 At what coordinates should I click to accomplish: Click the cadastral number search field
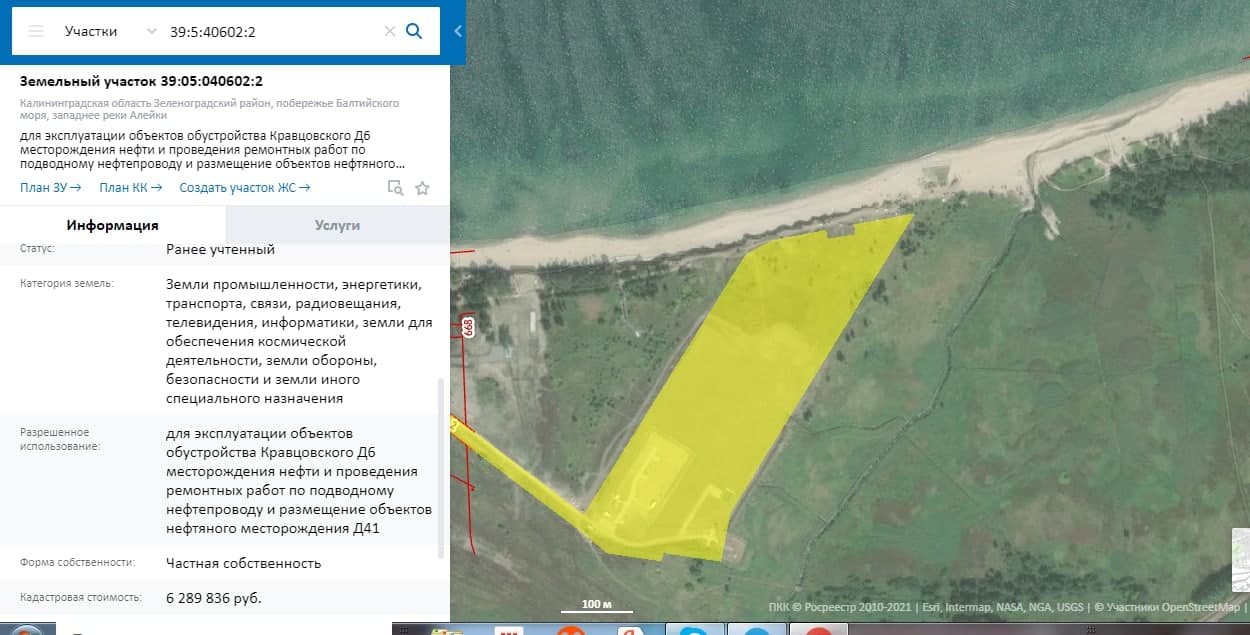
...
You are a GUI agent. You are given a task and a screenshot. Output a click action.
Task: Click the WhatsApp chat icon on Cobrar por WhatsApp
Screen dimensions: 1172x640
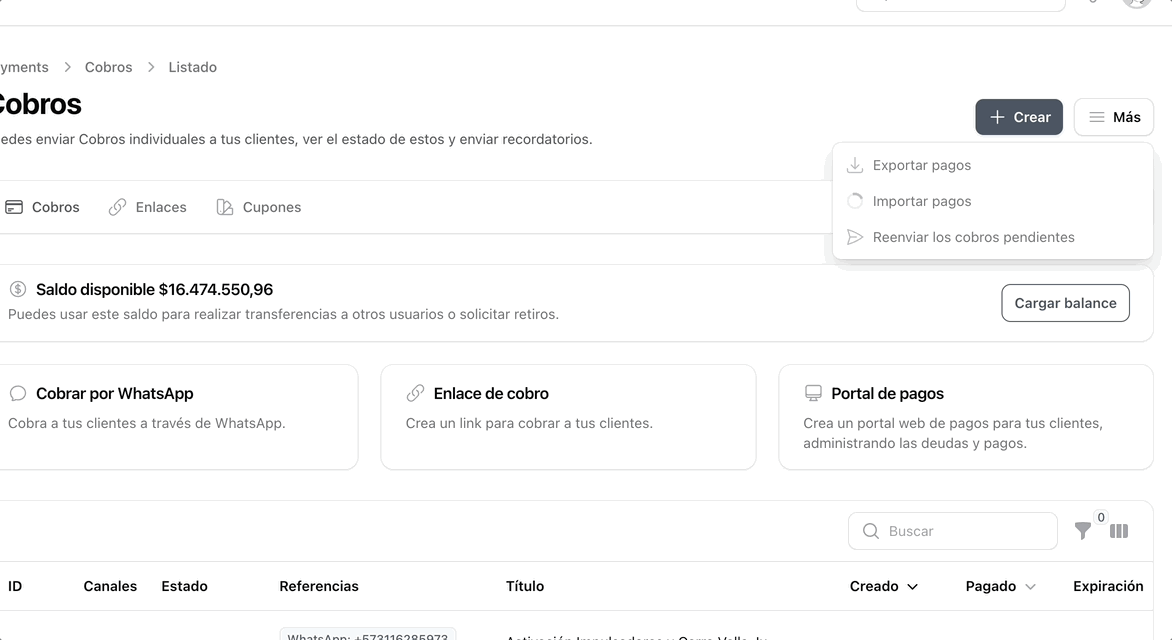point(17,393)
---
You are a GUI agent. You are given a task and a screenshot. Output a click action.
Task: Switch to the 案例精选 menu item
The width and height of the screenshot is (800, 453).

EXERCISE INSTRUCTIONS: Reproduce exactly the lines of the records above from the one with "Task: Switch to the 案例精选 menu item" to the one with "The width and", both included, and leave out everything else.

REPLY:
Task: Switch to the 案例精选 menu item
The width and height of the screenshot is (800, 453).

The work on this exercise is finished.